Das Problem dabei ist, dass (wenn man davon absieht, dass ich recht neu in meiner gilde bin) 2 Stunden der Zeit von 4 Leuten verschwende. Ich mag die Idee von #2 brauche jetzt aber ne erklärung wie das gehen soll.


----------



## CaptainZer0 (9. Januar 2009)

Ok  sry für den Doppelpost / meine Nachfrage wie das geht ! Aber ich hab einen Threat gefunden, der das erklärt für die, die das Problem auch haben.

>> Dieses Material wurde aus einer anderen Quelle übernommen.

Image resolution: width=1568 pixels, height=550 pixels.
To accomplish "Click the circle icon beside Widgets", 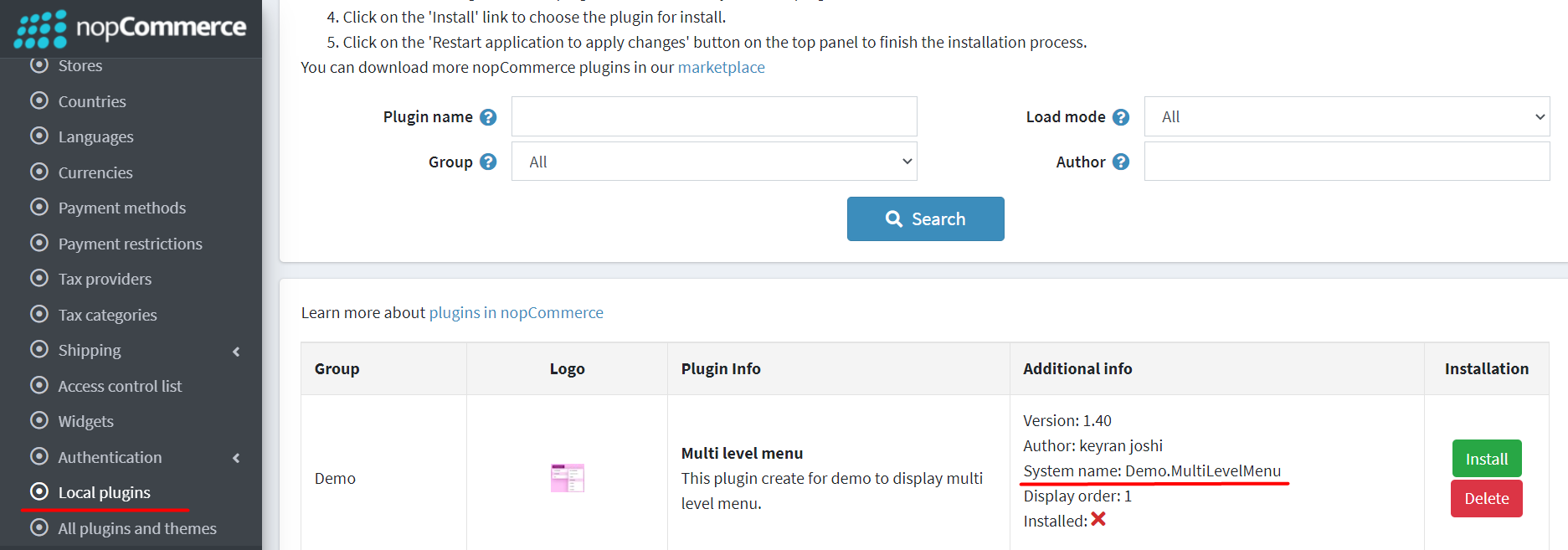I will tap(39, 420).
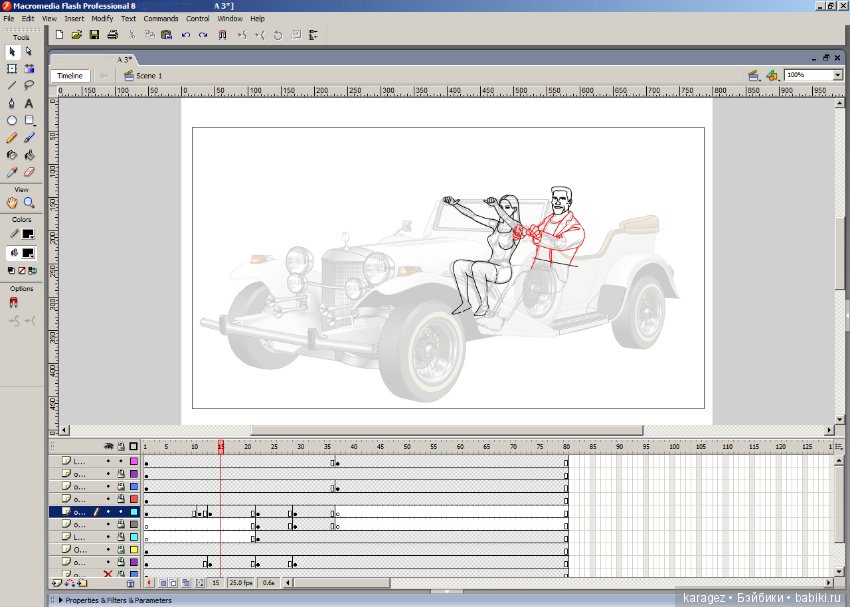Pick the Eraser tool
The image size is (850, 607).
29,172
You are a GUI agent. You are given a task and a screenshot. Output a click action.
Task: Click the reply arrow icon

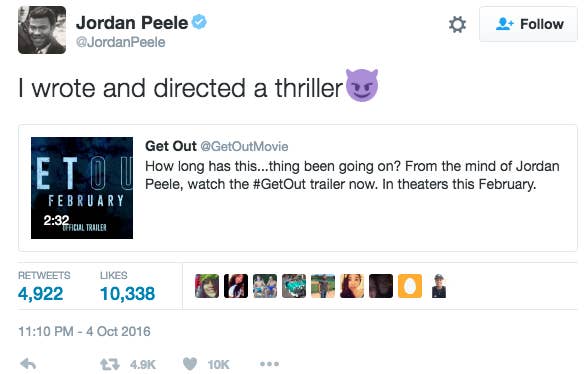tap(28, 363)
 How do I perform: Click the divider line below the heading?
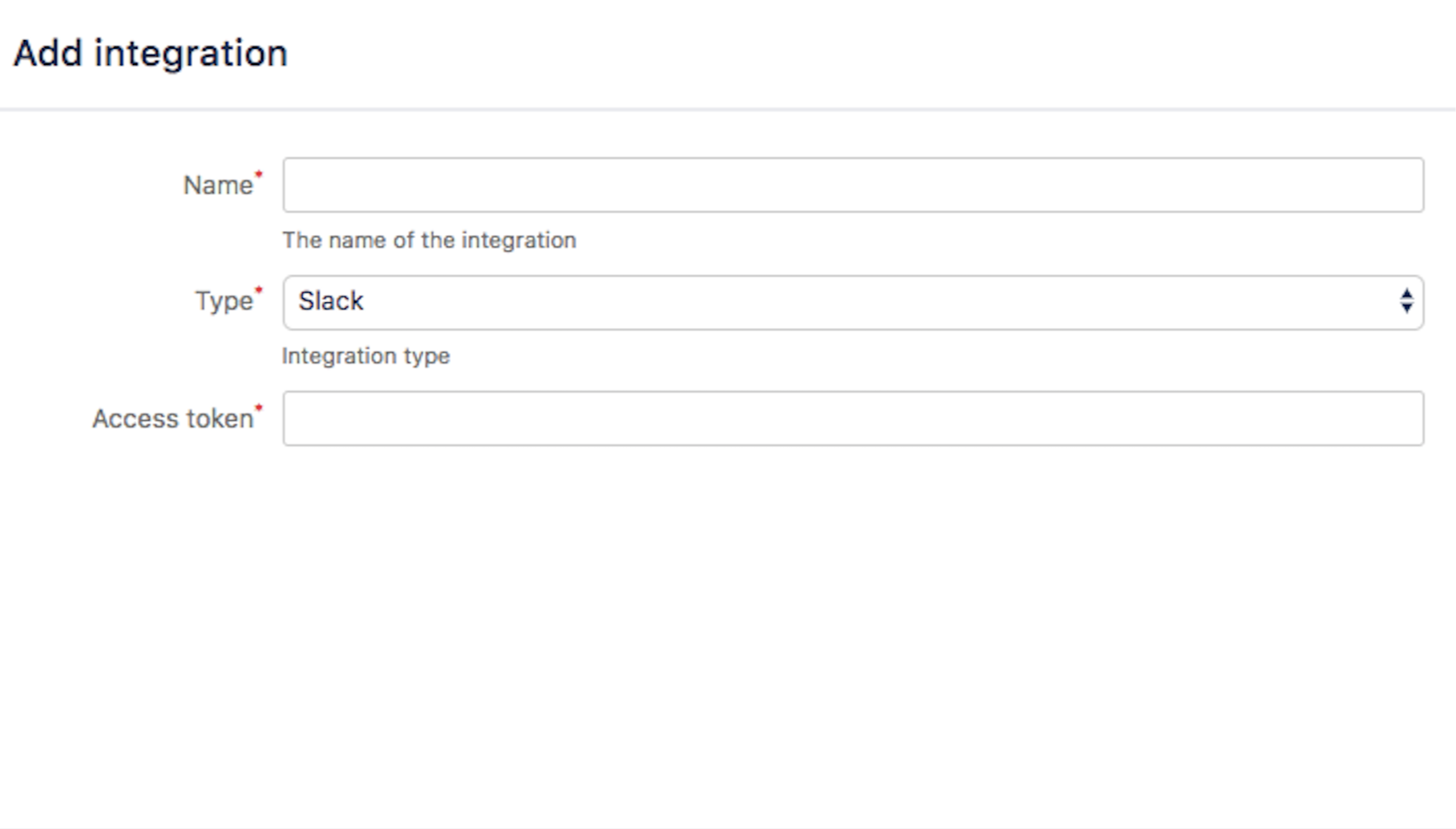728,109
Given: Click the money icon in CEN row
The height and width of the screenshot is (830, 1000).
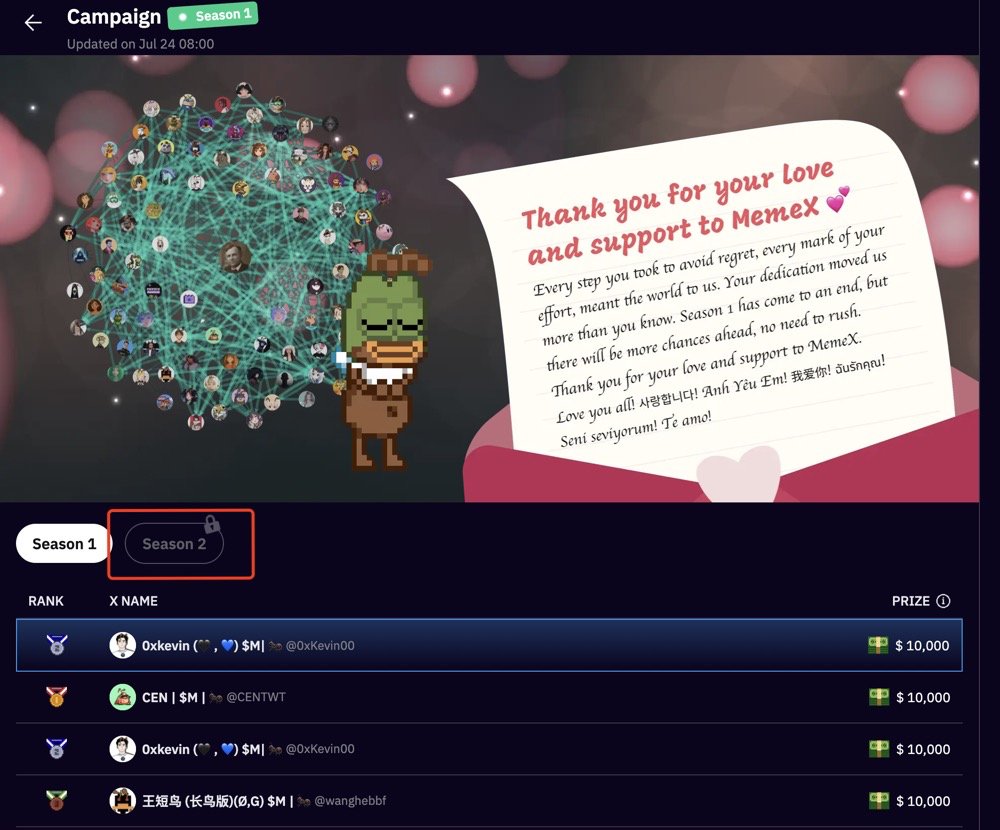Looking at the screenshot, I should pyautogui.click(x=879, y=697).
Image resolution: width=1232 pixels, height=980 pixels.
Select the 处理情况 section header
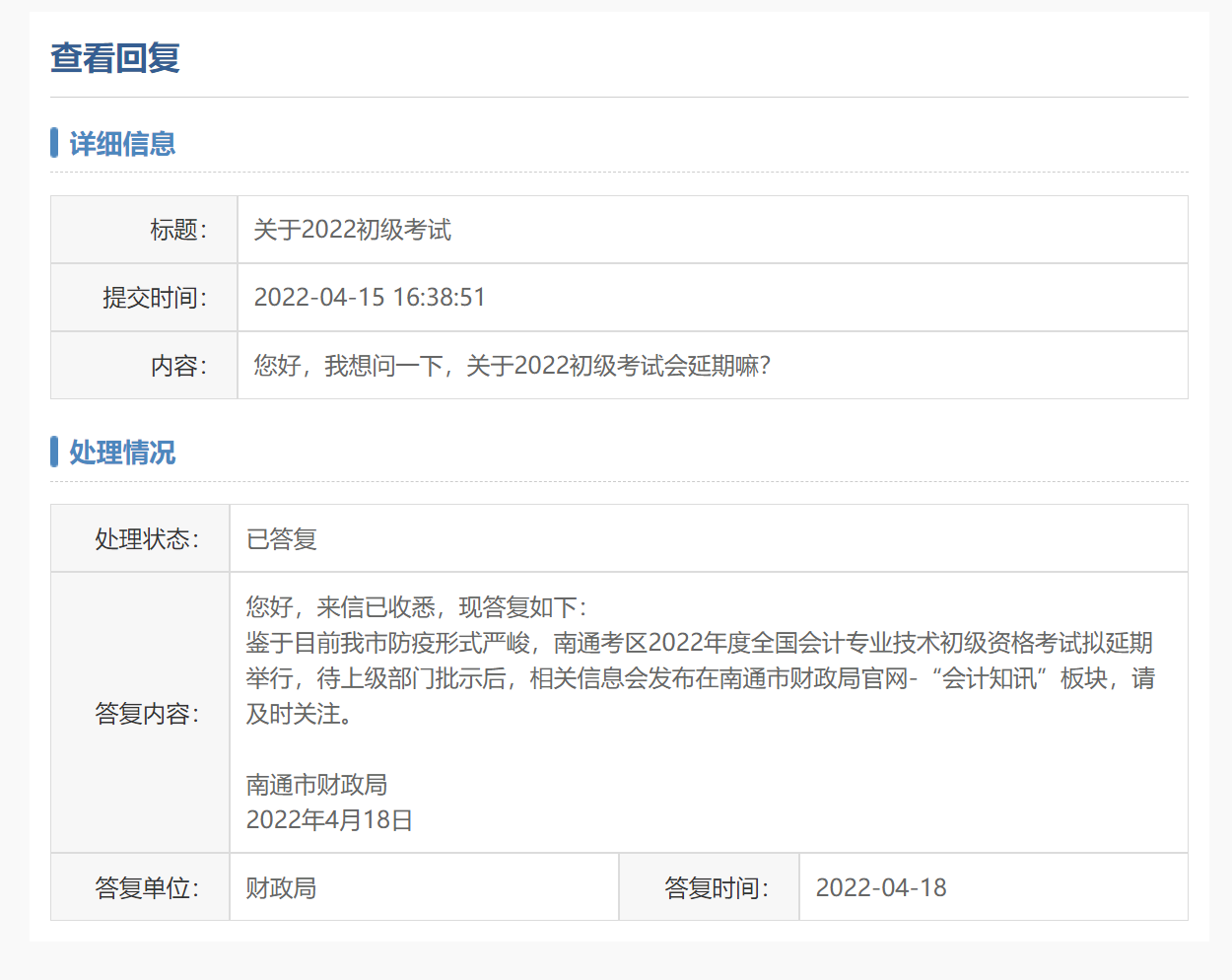[120, 453]
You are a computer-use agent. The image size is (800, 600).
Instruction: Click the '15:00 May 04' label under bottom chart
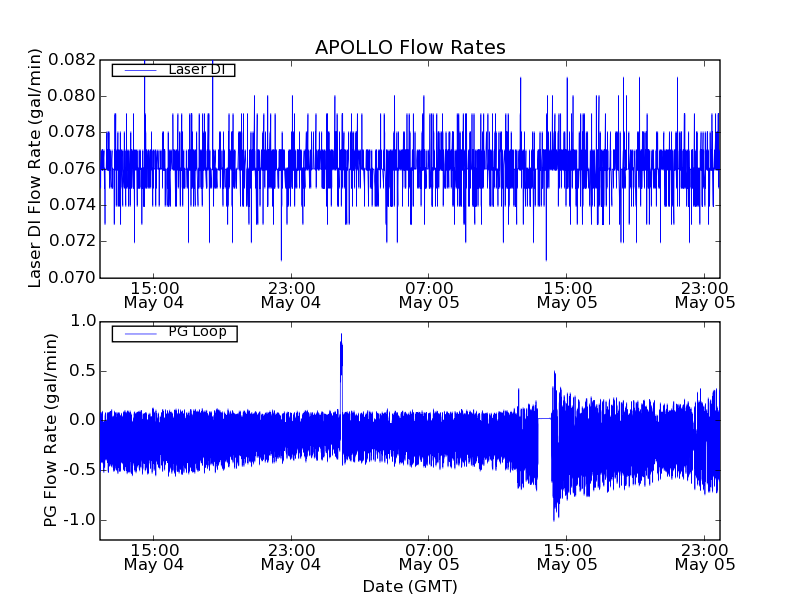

Hier wird das erklärt, wie man mit dem Trans Quest und 100g (?) sich yum Elix Alchi umskillen kann: http://www.buffed.de/forum/index.php?showtopic=69679

Danke für die Hilfe!


----------



## Druffste (28. Januar 2009)

Habe ebenfalls mal wieder Alchi geskilled aber bisher noch keine Spezialisierungsquest gemacht, da ich z.Z. eh erstmal Mats farme.
Finde die Elixier Quest am einfachsten (ok, was man als Trank Spezi machen muss weiss ich gar nicht).. finds extrem nervig hunderte von Elementaren umzuklatschen, bis man seine Urleben zusammen hat (vor dem Addon Einzelpreis ca 100g) wobei man die Elixiere die man für die Elixier Quest benötigt meist eh schon irgendwo rumliegen hat oder zumindest die benötigt Mats in großen Mengen.
Werde mir nachher nen Kumpel schnappen und zwei mal durch HDZ2 rushen, du brauchst mit zwei 80ern vielleicht 40 Minuten für zwei Runs


----------



## Belsina5 (28. Januar 2009)

transmutation habe ich eben für 150 g im nethersturm ( bei der sturmsäule) verlernt
dann ab nach shat ins untere viertel zu lorokeem und elixiere neu gelernt
ohne inni
durch daylies holt man das gold ja schnell wieder rein


----------